Attended by around 300 lawyers, striking court staff and justice campaigners, the venue for the protest was significant. On the spot 22 years ago, the Birmingham six walked free after a third and finally successful appeal against their conviction and life sentences for the Birmingham pub bombings in 1974.

In a message from one of the six, read by Labour MP Jeremy Corbyn, Billy Power said: ‘Had these new proposals been in place during our imprisonment we would never have had our day in court to clear our names or walked free from the Old Bailey.’

He warned: ‘Should the Ministry of Justice’s proposals be implemented, the tireless work of solicitors involved in miscarriages of justice and human rights cases will be severely diminished or totally extinguished leaving no one to take up these cases.’

And said that the proposals to introduce price-competitive tendering for criminal legal aid contracts, so that the ‘lowest bidder in an auction’ represents suspects, will ‘reduce the whole justice system to the lowest common denominator’.

This in turn, he said, will mean the ‘already overstretched’ Criminal Cases Review Commission would be ‘overwhelmed with cases and won’t be able to cope’.

The rally heard from investigative journalist and Panorama reporter Raphael Rowe – convicted in 1990 of murder as part of the M25 Three, but acquitted and released a decade later, who said: ‘I wouldn’t have been released without legal aid.’

Speakers condemned the proposed cuts to legal aid for prisoners, the limits to be placed on public funding for judicial review and the cuts to criminal legal aid.

The mother of a man suffering from Friedreich’s ataxia spoke of the neglect her son had suffered in prison, before he was released with the help of a legal aid lawyer and the mother of a rape victim whose attackers walked free following police blunders.
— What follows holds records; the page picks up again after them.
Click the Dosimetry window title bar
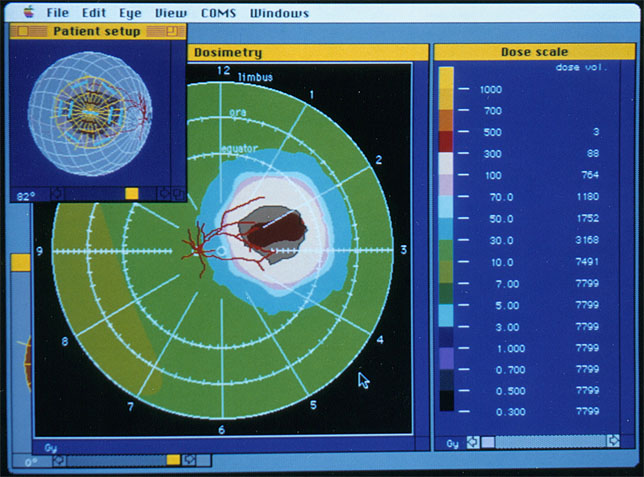click(x=300, y=52)
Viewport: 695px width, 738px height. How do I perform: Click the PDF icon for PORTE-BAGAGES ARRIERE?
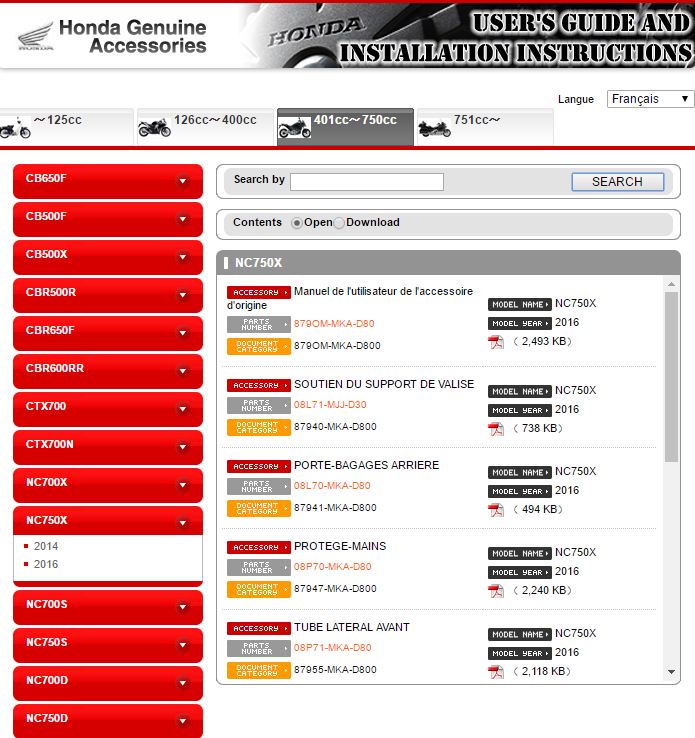pyautogui.click(x=495, y=510)
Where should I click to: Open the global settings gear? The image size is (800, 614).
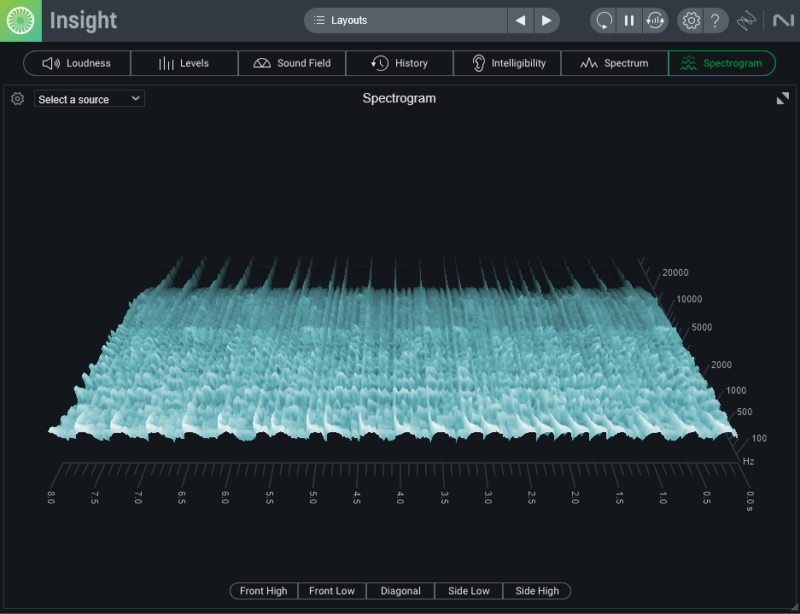(691, 20)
She told how her family would have been unable to hold the police to account without legal aid.

‘If it hadn't been for legal aid, I wouldn't have been able to fight the case at all… we had enough money to live on but not to pay lawyers,’ she said.
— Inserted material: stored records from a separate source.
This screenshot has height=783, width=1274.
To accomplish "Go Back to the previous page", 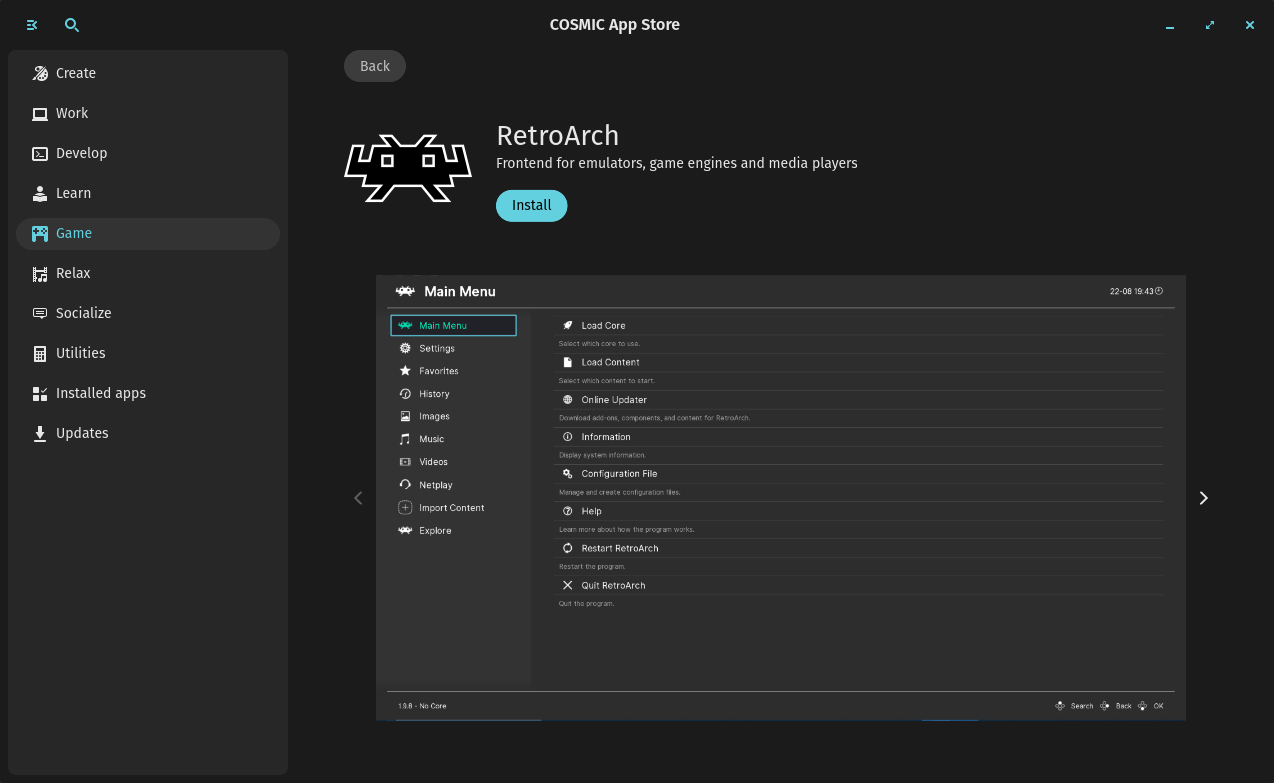I will tap(375, 66).
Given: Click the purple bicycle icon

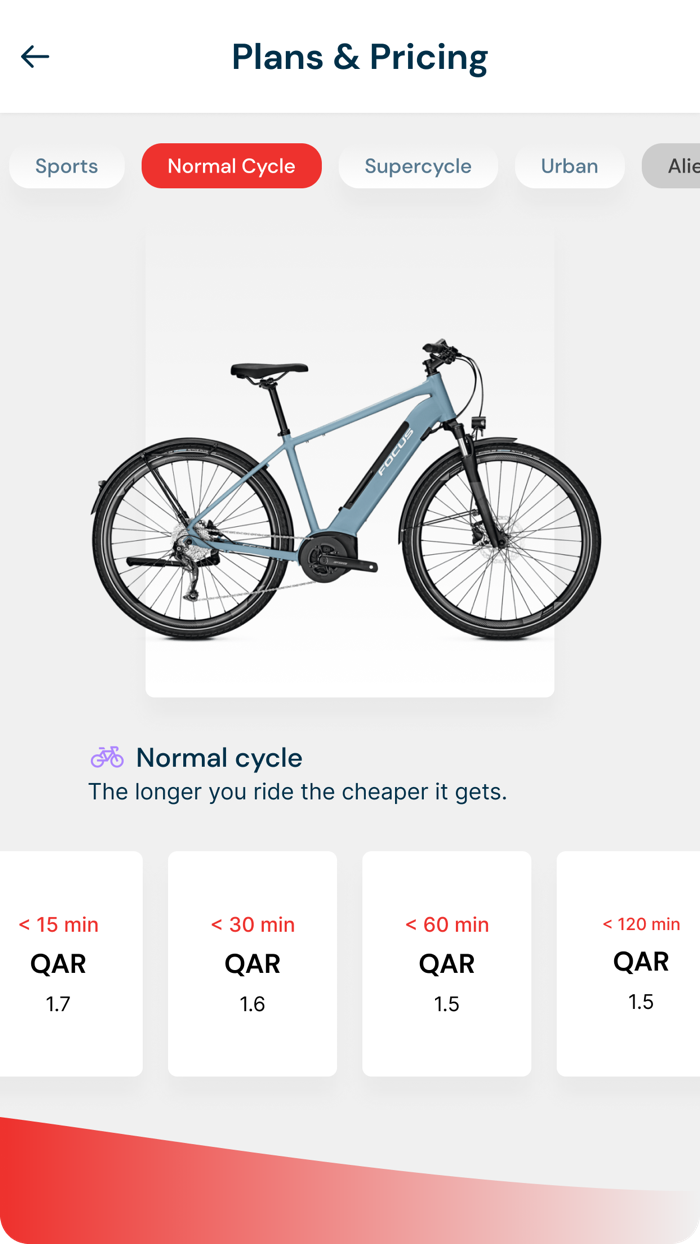Looking at the screenshot, I should coord(107,757).
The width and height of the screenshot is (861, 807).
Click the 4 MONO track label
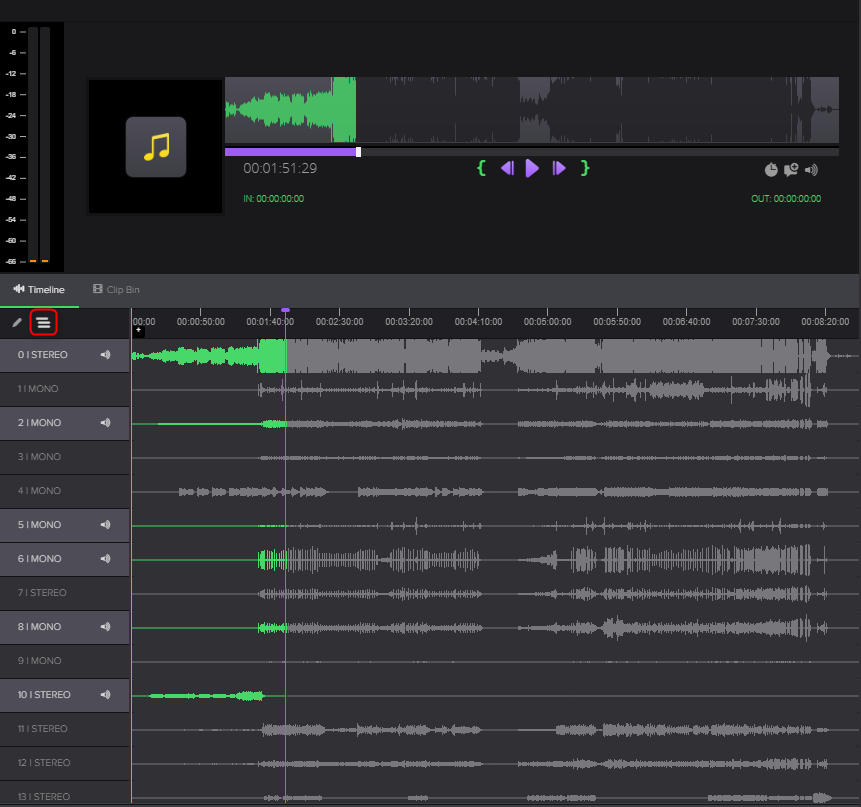coord(40,491)
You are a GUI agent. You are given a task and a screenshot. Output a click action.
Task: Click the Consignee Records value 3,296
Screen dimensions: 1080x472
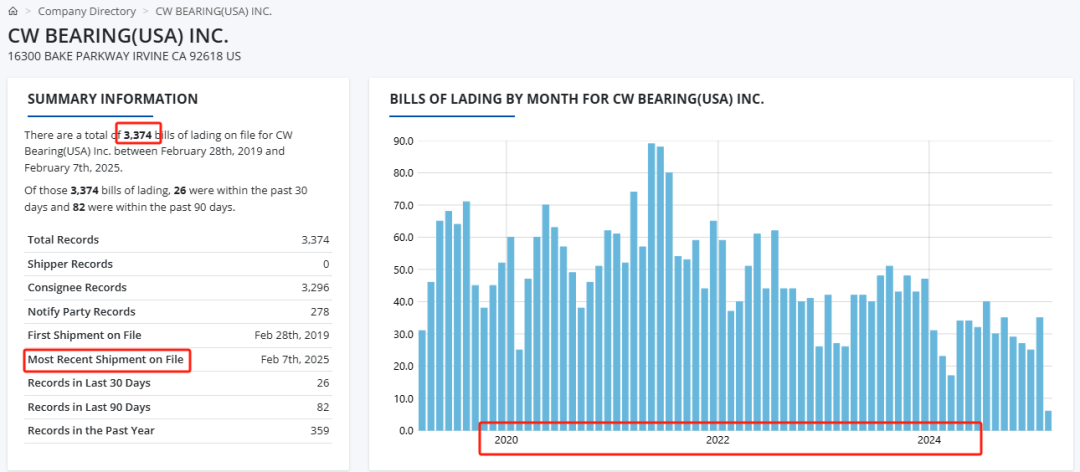point(315,288)
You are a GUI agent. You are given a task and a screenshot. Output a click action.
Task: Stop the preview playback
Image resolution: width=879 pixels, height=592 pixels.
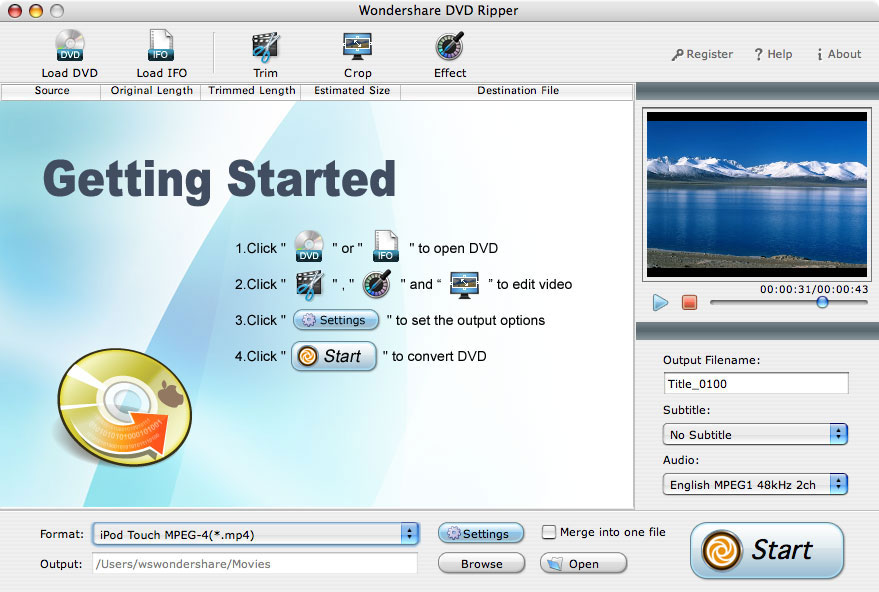(x=690, y=303)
Earlier this month, justice secretary Chris Grayling abandoned the government’s plan to remove client choice and promised a second consultation in September on plans to ‘transform’ criminal legal aid.

Addressing the rally, Grayling’s Labour shadow Sadiq Khan accused him of being ‘the most legally illiterate’ lord chancellor in the country’s history.
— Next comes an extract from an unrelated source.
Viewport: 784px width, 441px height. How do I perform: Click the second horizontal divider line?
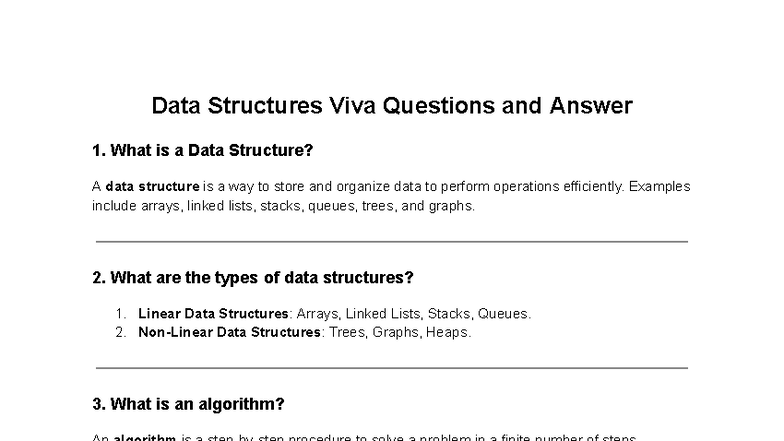click(x=391, y=367)
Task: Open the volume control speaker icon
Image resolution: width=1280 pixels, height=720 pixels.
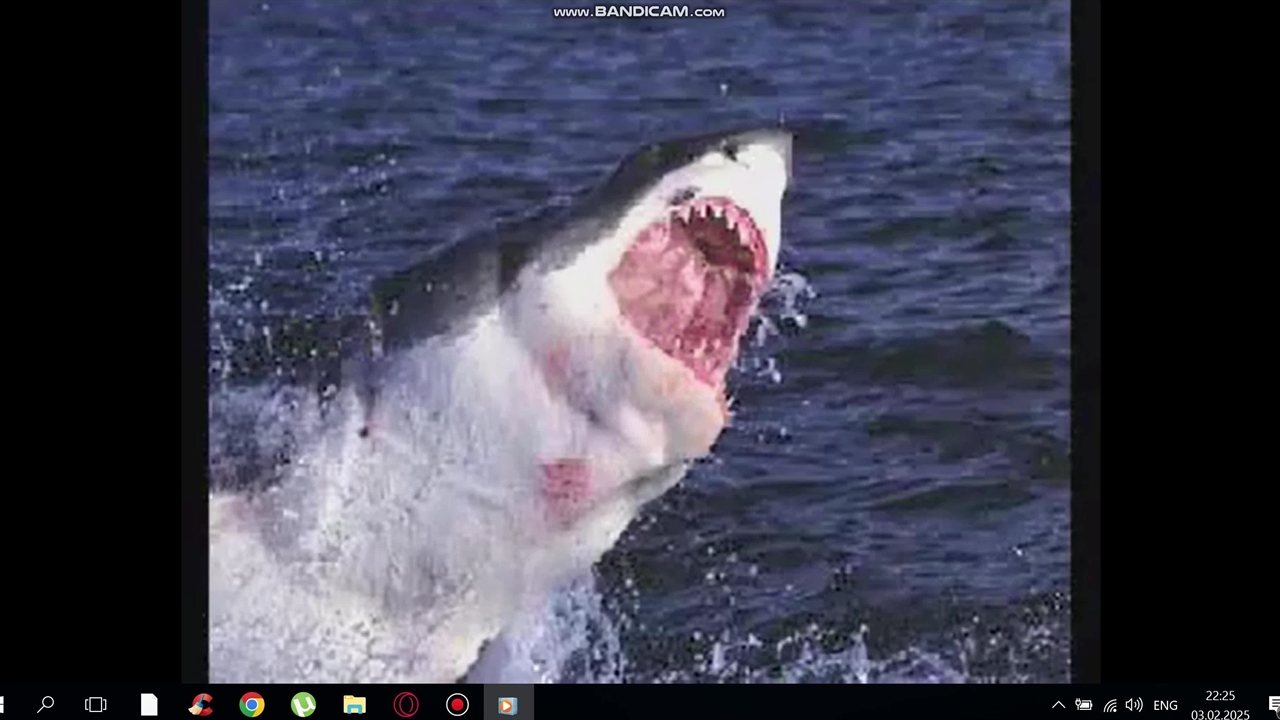Action: click(x=1134, y=705)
He vowed to fight the government’s proposals, saying: ‘We have a few months to save legal aid and I’m with you.’

Fellow Labour MP Jeremy Corbyn told the rally of the ‘need to make a lot of noise in September’, but said: ‘We’re in this for the long haul to make sure everyone gets justice.’

Holding a banner that read ‘Be afraid without legal aid’, director of Liberty Shami Chakrabarti signaled her intent to fight the injustice she feared would be perpetrated by the government’s plans.

‘I’m not afraid because this ain’t the end, it hasn’t even started,’ she said.

There were further signs that the legal profession is prepared to get more militant in its opposition to the cuts. Solicitor Matt Foot, one of the event organisers asked: ‘What worked for the suffragettes? – taking direct action.’

And NAPO general secretary Ian Lawrence, condemning the proposed ‘sell-off’ of the 101-year-old probation service, spoke of ‘coordinated strike action by the unions in the summer.

‘Justice is not for profit; it’s ours,’ said Lawrence.

If Chris Grayling thought that bashing lawyers and their vulnerable clients was going to be an easy way to find the savings he is required to, he must surely by now have realised his mistake.

As he and his colleagues at the ministry mull over the details of the revamped consultation to be published in September, he should be aware that come the autumn he will have a fight on his hands.